The exercise:
Please reproduce the data from its start through the line containing "I will coord(332,983).", requests included, shifting every coordinate in the answers by adding 95 to it.

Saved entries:
════════
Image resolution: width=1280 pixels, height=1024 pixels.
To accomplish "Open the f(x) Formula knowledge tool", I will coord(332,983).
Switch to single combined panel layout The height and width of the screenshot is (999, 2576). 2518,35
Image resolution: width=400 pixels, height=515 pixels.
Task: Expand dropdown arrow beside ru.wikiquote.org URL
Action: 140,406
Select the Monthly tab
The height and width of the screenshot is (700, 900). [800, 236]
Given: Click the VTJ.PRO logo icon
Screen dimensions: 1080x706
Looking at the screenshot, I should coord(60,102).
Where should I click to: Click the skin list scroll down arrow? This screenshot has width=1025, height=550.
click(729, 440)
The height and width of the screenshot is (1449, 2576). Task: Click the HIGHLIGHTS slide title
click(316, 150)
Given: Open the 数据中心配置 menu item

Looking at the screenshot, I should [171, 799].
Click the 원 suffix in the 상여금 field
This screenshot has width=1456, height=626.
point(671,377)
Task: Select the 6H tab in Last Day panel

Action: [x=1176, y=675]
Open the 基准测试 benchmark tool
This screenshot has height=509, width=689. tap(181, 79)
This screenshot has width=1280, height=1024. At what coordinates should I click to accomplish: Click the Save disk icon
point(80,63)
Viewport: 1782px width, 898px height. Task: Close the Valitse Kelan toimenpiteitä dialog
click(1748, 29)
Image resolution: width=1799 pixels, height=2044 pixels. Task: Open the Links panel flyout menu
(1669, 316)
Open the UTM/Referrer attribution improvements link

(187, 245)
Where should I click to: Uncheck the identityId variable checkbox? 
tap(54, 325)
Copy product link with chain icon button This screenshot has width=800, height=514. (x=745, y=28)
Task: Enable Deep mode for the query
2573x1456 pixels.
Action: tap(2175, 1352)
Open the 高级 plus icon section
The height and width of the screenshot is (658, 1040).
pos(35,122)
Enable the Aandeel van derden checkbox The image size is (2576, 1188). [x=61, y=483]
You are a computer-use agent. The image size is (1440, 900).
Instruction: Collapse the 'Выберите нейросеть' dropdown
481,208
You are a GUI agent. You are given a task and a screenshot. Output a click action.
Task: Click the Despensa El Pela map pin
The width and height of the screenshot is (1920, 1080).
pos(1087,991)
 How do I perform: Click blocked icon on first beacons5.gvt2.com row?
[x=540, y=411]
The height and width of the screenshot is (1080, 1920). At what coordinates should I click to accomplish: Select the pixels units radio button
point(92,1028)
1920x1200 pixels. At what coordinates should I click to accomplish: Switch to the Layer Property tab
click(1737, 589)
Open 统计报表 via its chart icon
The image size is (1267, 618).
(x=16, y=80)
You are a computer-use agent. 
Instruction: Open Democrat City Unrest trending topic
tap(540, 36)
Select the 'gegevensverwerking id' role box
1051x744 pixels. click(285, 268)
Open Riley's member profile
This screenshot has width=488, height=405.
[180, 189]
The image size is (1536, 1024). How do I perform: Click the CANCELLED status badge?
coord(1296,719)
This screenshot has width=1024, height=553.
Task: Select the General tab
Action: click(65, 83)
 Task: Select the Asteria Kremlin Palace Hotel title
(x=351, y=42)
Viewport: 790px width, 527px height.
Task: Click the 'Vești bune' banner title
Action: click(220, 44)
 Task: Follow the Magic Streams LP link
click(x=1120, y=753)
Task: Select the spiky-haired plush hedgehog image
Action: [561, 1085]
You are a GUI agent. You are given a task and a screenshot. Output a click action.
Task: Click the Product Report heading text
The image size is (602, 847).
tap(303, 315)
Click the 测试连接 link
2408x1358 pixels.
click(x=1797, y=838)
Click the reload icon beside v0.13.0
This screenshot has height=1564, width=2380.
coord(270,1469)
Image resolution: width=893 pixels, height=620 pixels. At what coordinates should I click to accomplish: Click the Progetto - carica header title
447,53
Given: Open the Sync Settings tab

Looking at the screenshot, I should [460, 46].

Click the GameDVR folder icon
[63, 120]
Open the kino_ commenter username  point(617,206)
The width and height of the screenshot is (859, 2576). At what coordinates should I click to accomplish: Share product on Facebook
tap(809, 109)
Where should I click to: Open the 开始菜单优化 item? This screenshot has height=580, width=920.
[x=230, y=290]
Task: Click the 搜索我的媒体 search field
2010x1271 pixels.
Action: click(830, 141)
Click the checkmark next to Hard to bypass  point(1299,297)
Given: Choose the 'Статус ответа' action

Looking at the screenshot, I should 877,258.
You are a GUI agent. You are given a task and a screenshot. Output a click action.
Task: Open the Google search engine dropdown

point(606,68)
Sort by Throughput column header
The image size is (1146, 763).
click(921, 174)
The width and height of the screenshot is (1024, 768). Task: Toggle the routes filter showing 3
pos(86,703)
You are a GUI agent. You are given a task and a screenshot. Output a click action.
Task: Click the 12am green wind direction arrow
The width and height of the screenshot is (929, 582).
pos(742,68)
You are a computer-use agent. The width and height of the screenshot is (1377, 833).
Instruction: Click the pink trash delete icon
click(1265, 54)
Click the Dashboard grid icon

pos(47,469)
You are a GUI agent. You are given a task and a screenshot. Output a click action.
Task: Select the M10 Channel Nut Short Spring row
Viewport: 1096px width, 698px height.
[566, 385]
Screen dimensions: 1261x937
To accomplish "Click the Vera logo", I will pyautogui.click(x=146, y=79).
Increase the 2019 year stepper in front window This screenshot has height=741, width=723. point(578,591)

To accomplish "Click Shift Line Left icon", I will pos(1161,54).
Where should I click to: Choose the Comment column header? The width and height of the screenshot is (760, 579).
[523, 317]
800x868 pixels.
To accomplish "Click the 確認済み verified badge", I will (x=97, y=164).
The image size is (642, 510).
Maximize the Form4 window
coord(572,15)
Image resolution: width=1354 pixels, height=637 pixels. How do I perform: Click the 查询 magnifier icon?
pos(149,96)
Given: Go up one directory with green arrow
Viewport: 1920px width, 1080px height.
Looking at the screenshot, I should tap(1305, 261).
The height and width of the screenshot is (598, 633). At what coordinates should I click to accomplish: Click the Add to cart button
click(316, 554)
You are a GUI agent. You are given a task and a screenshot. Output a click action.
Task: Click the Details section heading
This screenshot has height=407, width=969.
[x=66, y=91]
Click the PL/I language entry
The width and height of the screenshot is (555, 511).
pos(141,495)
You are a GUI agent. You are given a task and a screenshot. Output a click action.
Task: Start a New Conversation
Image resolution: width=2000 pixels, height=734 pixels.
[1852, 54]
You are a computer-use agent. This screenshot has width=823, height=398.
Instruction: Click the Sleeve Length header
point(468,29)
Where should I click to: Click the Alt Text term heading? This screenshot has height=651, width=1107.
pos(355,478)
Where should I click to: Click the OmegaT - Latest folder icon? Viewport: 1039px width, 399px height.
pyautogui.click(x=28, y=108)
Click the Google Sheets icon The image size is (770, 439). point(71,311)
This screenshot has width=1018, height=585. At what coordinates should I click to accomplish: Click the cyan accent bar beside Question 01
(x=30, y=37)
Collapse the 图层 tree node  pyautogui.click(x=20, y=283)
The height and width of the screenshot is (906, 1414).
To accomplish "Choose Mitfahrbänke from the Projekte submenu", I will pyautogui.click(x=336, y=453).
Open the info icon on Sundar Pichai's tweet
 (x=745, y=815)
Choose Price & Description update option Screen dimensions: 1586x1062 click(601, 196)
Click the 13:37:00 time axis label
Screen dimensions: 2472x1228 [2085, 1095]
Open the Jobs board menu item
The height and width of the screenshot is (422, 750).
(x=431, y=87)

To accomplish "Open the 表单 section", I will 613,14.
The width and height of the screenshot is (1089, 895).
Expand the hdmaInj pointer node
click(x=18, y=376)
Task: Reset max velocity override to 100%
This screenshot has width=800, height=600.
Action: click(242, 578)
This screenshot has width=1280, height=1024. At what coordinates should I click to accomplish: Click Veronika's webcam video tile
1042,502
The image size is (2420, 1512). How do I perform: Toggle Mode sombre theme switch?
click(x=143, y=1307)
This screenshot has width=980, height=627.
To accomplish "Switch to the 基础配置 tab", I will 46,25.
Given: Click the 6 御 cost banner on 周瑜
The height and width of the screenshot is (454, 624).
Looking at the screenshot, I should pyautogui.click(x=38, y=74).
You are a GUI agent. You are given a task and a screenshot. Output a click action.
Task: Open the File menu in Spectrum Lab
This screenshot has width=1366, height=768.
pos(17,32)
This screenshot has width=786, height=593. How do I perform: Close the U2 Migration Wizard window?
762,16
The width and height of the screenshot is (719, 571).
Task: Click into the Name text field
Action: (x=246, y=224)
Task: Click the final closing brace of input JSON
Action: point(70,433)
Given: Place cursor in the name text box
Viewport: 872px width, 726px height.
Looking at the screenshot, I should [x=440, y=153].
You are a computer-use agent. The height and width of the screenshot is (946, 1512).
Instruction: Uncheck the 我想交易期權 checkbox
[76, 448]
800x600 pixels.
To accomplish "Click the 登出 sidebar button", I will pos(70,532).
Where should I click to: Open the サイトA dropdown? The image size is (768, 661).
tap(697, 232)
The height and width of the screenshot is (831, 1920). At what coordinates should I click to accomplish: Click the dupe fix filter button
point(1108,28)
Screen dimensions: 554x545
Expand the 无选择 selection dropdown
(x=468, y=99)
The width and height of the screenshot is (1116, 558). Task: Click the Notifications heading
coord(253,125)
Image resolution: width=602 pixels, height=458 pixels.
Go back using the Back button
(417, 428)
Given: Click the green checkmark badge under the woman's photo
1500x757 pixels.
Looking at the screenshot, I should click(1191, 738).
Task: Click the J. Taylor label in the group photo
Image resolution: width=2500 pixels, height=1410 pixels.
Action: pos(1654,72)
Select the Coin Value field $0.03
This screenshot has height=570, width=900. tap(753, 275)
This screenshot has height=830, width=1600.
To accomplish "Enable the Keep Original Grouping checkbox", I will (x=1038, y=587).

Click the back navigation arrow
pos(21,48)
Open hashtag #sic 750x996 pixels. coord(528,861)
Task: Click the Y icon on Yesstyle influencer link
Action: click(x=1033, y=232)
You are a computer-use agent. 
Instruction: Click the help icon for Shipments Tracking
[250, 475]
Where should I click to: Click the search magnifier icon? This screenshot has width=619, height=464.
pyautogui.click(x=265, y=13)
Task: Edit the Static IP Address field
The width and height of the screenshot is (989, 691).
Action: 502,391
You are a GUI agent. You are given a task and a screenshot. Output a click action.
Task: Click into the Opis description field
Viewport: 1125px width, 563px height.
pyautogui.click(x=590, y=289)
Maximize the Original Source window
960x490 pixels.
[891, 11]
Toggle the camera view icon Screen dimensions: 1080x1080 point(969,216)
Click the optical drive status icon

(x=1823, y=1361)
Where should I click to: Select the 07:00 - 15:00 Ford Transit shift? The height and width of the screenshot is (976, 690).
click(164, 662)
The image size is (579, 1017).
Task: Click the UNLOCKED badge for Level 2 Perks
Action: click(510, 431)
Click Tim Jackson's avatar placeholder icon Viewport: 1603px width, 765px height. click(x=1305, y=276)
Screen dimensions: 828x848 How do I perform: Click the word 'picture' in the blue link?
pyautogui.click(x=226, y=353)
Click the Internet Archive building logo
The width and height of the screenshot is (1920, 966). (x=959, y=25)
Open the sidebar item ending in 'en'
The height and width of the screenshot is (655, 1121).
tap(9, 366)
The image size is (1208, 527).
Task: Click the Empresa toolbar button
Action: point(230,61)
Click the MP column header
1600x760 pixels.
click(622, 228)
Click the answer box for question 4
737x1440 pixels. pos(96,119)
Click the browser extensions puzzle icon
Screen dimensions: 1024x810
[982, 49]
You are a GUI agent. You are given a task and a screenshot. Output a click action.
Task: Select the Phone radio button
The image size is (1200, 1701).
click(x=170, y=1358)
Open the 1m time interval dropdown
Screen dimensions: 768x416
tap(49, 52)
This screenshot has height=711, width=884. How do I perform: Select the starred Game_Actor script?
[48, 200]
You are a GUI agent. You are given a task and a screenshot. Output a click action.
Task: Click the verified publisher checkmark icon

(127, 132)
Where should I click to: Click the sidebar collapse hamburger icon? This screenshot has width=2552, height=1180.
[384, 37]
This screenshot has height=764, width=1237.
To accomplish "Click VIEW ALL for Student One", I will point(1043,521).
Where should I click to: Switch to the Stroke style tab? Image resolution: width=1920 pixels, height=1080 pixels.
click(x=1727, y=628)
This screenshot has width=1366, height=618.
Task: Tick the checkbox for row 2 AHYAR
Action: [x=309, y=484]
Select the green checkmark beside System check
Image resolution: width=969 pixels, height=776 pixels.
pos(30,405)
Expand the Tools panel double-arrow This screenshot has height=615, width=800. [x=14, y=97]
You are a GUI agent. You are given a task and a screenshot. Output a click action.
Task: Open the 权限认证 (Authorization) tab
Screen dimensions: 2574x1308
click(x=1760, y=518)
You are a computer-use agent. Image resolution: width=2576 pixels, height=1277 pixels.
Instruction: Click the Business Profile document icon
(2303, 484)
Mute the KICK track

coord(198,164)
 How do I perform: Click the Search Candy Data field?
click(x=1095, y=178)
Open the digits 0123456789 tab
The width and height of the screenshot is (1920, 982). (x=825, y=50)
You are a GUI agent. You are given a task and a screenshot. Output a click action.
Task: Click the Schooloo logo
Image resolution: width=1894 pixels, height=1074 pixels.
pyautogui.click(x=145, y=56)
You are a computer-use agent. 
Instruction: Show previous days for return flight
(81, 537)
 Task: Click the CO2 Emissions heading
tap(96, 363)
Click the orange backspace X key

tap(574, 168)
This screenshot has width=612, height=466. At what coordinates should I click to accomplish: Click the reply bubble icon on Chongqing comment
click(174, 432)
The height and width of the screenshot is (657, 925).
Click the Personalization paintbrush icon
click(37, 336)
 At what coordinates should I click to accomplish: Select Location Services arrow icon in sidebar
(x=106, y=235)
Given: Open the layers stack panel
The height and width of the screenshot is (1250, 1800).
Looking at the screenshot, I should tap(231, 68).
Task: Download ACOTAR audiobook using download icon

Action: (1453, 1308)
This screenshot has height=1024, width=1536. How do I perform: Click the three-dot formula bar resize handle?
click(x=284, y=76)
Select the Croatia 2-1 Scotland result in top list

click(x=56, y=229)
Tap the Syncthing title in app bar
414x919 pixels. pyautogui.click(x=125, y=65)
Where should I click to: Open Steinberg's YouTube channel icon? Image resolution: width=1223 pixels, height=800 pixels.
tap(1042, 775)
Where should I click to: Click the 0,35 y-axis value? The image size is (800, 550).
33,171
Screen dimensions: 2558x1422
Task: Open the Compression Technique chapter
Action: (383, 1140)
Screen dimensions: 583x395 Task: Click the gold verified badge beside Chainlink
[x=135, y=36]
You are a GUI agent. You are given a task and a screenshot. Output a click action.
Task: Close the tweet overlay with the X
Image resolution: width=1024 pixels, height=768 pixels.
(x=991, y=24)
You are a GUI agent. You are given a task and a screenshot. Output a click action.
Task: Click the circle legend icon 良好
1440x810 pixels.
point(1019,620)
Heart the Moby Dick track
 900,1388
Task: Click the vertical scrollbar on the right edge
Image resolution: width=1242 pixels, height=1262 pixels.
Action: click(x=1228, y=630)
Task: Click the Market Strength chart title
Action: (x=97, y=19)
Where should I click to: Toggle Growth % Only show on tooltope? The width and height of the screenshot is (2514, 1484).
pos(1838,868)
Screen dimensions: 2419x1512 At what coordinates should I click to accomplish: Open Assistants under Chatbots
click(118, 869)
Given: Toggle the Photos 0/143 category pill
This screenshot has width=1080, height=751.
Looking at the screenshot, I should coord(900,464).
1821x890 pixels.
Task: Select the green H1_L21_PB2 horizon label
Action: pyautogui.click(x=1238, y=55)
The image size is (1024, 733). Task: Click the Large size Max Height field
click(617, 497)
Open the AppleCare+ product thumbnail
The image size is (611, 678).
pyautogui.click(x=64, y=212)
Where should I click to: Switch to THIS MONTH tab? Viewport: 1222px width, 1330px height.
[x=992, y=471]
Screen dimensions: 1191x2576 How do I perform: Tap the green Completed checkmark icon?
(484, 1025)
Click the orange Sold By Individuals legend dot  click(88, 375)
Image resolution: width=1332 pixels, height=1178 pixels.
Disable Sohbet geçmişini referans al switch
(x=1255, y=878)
════════
Solution:
Image resolution: width=1280 pixels, height=1024 pixels.
To accomplish "Open the f(x) Formula knowledge tool", I will coord(427,1078).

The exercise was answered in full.